━━━━━ EXERCISE MATERIAL ━━━━━

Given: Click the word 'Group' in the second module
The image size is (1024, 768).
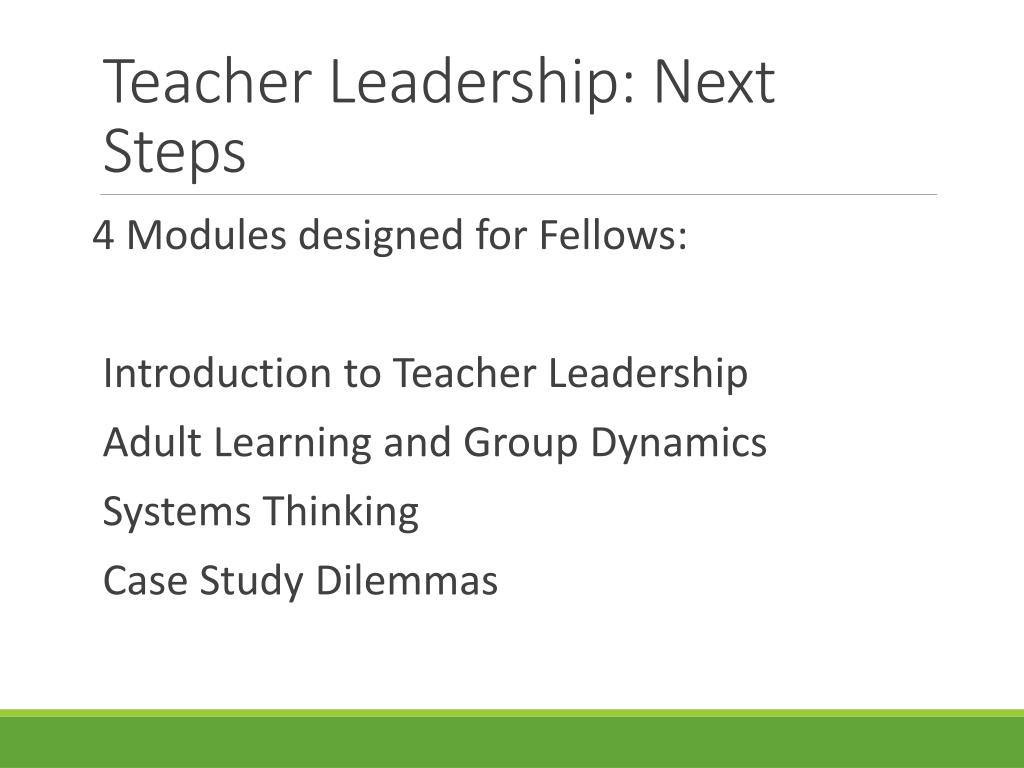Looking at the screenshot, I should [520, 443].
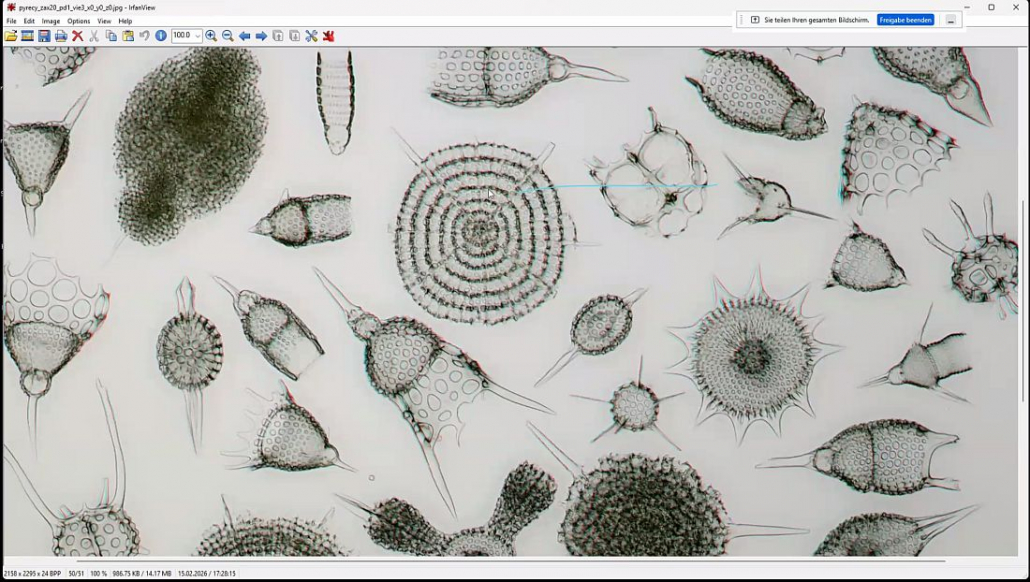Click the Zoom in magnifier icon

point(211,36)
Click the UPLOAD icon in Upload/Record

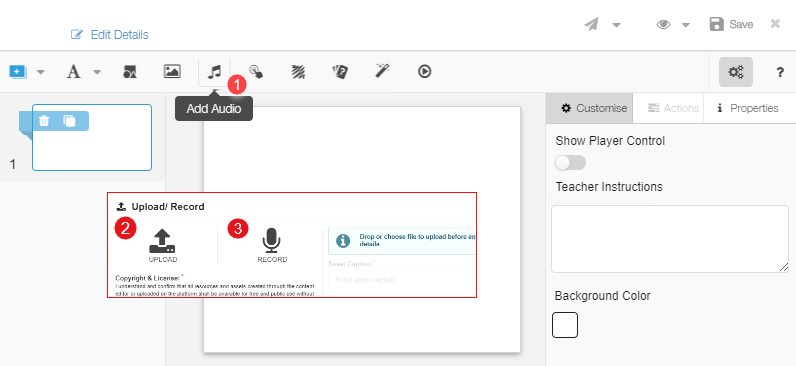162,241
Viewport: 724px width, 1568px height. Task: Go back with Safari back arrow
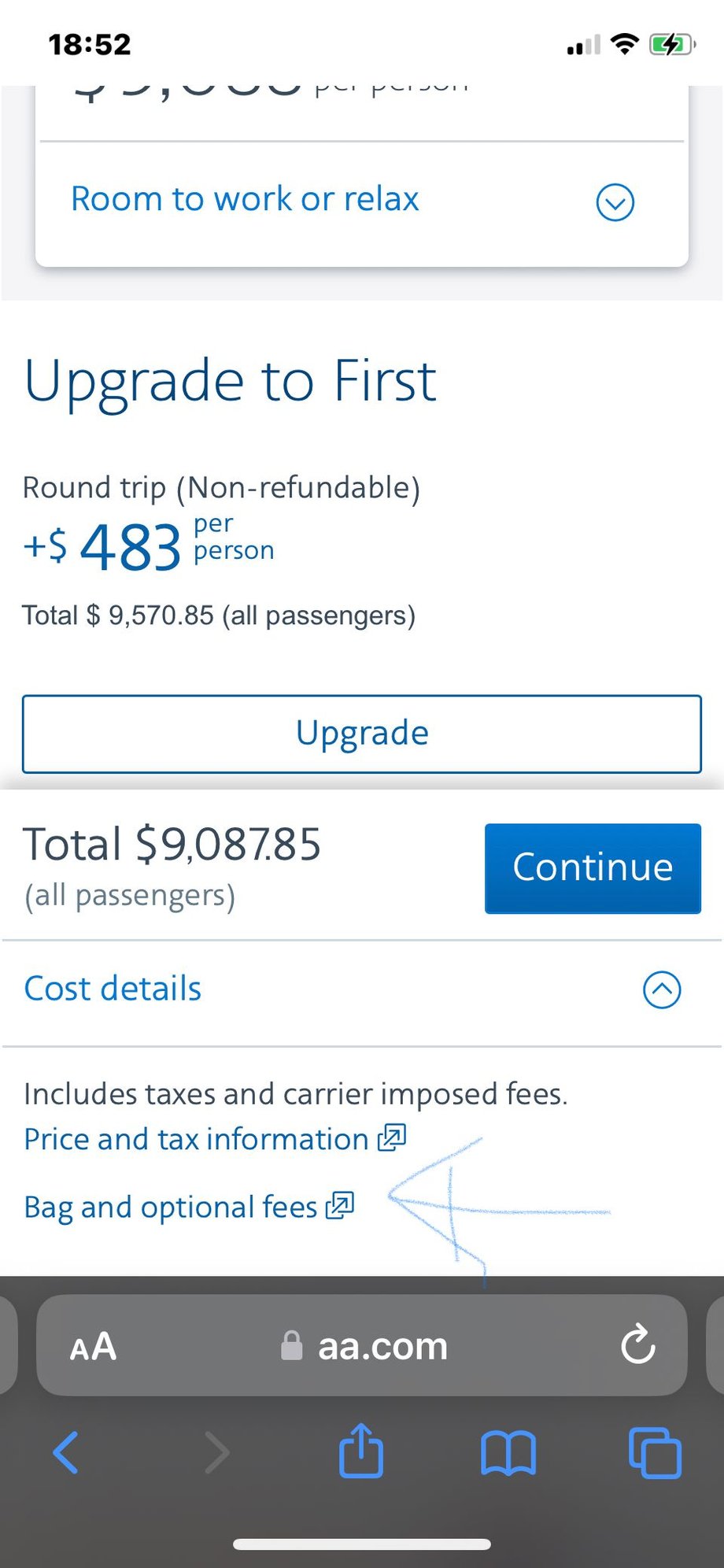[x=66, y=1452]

━━━━━

| DIRECTIONS FOR THIS TASK |
In the copy, include every record exactly and no pictures.

| TASK OUTPUT |
Given: Click the word 'Group' in the second module
The image size is (1024, 768).
Looking at the screenshot, I should [520, 443].
Click the Zoom in magnifier icon

point(211,36)
Click the UPLOAD icon in Upload/Record

162,241
Viewport: 724px width, 1568px height. Task: Go back with Safari back arrow
[x=66, y=1452]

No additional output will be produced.